(Set exercise): Rewrite the part of the records that opens with the line containing "Click the Day" and closes with the line containing "pyautogui.click(x=279, y=198)", swapping "split screen icon" for "split view icon" and leaving everything else unchanged.

* Begin *

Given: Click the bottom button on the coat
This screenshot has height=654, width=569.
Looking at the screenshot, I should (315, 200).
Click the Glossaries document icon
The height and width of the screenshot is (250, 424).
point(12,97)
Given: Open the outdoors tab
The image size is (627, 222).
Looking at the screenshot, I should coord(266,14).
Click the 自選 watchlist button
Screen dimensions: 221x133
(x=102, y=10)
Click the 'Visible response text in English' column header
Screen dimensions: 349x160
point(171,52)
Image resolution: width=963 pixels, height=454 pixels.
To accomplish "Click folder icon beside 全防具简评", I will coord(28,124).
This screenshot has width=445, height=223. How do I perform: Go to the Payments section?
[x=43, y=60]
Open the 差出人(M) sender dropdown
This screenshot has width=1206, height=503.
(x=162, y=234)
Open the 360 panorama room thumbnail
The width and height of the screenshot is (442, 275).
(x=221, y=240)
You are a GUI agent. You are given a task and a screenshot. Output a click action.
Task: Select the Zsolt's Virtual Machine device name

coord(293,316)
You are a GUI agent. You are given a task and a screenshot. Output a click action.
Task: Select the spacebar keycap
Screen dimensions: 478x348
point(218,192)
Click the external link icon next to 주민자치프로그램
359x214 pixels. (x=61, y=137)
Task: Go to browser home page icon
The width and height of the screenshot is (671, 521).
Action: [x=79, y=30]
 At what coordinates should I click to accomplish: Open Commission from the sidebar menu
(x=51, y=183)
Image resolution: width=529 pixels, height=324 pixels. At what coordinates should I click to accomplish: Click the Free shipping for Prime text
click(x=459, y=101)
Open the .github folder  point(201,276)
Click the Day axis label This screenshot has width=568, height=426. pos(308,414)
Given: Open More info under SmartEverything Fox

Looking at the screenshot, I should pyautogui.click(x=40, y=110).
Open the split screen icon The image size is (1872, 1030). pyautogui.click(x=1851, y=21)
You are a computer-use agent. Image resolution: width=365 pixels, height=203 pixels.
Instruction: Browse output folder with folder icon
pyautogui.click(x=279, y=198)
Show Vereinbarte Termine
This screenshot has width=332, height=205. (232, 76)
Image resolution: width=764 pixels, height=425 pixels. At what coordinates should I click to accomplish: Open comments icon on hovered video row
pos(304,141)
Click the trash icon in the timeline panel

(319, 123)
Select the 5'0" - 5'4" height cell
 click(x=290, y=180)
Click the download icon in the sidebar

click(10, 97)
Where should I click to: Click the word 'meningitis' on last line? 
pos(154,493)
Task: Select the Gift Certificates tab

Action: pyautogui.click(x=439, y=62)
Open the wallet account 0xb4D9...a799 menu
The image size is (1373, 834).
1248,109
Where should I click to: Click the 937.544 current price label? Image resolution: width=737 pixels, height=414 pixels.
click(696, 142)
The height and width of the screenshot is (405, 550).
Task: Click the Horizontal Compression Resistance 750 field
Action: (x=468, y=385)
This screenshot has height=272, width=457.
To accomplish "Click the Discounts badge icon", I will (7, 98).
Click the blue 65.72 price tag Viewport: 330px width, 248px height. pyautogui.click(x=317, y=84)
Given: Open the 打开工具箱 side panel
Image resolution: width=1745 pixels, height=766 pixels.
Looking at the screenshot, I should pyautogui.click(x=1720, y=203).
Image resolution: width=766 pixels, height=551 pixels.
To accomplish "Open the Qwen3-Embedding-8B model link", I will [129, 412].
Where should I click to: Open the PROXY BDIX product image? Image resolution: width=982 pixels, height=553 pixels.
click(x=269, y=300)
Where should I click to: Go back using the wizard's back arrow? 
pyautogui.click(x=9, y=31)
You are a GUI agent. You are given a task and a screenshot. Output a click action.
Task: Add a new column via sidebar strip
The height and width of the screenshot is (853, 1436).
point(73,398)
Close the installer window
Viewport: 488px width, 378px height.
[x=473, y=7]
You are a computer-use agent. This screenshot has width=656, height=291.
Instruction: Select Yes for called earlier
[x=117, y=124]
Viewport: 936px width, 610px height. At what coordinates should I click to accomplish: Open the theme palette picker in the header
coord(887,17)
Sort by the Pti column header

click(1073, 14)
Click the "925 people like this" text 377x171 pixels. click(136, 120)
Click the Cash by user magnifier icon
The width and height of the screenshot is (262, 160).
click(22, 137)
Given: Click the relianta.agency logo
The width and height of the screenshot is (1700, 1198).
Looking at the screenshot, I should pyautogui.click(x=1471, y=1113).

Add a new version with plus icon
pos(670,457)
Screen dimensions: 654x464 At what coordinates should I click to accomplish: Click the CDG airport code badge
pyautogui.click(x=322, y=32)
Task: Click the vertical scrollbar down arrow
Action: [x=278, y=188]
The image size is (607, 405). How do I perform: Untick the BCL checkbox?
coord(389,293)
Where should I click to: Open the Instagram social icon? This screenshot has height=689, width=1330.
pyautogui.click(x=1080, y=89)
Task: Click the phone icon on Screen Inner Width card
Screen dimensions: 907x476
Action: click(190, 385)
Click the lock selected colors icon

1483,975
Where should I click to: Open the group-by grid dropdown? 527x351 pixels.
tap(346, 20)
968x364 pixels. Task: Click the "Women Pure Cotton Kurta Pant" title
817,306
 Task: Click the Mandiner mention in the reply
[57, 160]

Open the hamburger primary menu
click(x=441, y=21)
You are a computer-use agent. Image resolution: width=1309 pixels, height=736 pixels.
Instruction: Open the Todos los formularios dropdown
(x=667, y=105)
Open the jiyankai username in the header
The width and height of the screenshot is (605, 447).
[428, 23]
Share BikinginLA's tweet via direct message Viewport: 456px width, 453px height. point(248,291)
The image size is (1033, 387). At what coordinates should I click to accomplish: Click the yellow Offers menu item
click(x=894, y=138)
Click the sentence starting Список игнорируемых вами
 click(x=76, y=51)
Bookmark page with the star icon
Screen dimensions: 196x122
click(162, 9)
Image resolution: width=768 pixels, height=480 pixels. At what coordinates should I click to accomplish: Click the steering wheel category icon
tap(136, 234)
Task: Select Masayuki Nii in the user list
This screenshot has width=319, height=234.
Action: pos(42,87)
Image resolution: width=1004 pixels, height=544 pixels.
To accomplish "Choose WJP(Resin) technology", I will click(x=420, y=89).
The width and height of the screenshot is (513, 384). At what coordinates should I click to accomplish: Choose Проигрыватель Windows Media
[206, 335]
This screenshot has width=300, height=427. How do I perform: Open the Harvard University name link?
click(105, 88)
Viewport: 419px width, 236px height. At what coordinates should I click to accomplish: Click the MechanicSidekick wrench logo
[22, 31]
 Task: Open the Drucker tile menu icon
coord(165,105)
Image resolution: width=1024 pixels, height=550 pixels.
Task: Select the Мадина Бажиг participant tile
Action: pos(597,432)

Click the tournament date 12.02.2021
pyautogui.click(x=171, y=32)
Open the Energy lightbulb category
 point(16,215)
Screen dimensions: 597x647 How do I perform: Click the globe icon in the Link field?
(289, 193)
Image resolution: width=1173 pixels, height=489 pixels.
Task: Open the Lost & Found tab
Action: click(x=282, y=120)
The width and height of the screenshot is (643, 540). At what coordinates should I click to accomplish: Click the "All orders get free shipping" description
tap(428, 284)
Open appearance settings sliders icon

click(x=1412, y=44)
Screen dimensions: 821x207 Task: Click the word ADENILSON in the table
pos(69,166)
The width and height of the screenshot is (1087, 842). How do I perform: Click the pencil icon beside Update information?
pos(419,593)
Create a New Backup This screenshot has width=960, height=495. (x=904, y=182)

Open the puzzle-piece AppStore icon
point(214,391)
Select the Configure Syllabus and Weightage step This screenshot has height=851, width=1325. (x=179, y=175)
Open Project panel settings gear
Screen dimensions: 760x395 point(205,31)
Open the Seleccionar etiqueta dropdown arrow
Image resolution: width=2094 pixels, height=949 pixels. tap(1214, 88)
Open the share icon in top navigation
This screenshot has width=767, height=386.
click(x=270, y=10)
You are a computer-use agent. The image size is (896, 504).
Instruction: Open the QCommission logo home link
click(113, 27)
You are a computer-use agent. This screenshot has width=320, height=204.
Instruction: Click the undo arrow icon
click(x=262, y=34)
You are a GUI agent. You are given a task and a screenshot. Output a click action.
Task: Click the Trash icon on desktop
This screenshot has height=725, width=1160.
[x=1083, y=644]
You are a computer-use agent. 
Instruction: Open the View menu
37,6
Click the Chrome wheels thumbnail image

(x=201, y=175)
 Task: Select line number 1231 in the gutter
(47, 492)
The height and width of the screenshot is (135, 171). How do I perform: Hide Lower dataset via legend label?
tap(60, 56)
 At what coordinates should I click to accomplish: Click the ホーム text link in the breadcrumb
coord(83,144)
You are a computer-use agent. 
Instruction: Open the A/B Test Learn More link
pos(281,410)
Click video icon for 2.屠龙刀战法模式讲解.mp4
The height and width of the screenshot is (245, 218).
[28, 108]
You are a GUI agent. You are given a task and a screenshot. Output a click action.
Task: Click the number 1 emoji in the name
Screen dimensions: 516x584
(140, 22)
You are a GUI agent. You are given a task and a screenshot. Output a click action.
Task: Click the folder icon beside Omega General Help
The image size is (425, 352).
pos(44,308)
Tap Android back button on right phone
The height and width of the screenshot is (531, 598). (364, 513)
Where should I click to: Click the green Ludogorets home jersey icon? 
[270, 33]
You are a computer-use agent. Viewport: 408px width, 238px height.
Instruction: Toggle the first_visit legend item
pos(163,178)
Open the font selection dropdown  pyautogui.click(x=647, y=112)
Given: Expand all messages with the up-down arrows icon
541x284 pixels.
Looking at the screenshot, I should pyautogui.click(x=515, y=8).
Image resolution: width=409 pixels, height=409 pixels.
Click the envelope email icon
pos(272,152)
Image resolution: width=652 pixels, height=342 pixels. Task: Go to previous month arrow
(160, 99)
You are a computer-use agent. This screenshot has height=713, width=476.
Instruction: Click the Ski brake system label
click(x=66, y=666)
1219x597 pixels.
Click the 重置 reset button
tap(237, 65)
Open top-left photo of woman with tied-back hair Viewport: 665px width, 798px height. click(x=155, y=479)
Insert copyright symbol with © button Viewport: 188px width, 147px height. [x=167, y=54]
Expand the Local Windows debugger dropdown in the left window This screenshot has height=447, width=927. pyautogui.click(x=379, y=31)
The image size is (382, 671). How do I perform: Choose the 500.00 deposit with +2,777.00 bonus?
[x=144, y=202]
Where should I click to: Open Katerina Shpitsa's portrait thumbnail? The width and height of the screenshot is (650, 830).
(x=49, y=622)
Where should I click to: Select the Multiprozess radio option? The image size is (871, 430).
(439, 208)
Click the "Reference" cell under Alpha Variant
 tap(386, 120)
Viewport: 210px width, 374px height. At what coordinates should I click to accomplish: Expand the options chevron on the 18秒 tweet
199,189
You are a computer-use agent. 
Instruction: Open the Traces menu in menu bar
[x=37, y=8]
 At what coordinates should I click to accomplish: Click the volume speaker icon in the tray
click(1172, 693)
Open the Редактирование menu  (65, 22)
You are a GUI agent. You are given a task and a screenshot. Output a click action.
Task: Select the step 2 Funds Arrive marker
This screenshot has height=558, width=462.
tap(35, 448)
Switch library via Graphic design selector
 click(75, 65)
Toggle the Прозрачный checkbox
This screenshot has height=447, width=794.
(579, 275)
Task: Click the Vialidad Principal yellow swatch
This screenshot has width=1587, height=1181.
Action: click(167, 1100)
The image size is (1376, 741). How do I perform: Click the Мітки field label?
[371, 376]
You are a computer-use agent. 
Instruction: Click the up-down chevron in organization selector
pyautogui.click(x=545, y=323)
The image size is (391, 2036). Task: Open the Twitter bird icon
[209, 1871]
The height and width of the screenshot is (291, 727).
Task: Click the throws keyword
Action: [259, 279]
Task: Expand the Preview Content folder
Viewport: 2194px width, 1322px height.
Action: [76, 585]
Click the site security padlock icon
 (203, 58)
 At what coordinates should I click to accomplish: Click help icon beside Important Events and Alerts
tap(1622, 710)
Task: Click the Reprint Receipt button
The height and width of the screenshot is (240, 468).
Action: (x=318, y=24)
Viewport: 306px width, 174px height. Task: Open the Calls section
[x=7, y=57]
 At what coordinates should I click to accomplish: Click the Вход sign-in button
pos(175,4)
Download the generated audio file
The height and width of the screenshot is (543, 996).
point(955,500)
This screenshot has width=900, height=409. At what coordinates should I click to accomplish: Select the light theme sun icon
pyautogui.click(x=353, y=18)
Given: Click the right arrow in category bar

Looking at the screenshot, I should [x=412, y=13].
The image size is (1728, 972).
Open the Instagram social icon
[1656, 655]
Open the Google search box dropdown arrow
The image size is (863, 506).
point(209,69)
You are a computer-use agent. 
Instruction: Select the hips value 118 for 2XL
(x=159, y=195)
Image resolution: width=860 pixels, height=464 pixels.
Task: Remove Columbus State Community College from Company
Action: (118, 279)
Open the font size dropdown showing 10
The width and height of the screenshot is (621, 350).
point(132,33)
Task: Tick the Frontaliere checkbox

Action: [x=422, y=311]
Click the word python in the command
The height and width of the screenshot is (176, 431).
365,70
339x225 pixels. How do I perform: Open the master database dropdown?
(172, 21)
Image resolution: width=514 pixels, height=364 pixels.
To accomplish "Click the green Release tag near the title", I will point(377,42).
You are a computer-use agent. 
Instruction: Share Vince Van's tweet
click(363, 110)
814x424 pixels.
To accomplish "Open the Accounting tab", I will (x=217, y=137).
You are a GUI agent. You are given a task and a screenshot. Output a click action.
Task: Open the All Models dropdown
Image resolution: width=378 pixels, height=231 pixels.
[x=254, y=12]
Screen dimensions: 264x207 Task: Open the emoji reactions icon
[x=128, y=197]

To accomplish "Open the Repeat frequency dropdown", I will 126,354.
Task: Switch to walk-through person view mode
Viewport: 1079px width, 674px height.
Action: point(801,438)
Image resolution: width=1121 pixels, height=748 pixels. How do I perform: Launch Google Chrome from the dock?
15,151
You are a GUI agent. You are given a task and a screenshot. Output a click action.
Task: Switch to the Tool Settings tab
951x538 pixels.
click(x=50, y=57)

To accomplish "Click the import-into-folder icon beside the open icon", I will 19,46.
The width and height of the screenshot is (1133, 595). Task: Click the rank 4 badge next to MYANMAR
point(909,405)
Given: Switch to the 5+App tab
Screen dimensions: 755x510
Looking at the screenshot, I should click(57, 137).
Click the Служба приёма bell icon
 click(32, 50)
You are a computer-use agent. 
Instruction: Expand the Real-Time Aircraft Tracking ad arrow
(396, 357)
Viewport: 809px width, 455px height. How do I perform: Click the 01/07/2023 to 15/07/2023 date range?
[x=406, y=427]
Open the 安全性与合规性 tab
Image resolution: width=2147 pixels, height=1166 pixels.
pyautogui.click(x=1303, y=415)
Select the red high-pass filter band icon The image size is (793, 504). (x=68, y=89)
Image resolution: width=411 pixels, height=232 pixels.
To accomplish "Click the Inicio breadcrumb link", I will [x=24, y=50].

* End *

(Finished task):
Click the Day axis label This screenshot has width=568, height=426. pos(308,414)
Given: Open More info under SmartEverything Fox

Looking at the screenshot, I should pyautogui.click(x=40, y=110).
Open the split view icon The image size is (1872, 1030). pyautogui.click(x=1851, y=21)
You are a computer-use agent. Image resolution: width=365 pixels, height=203 pixels.
Instruction: Browse output folder with folder icon
pyautogui.click(x=279, y=198)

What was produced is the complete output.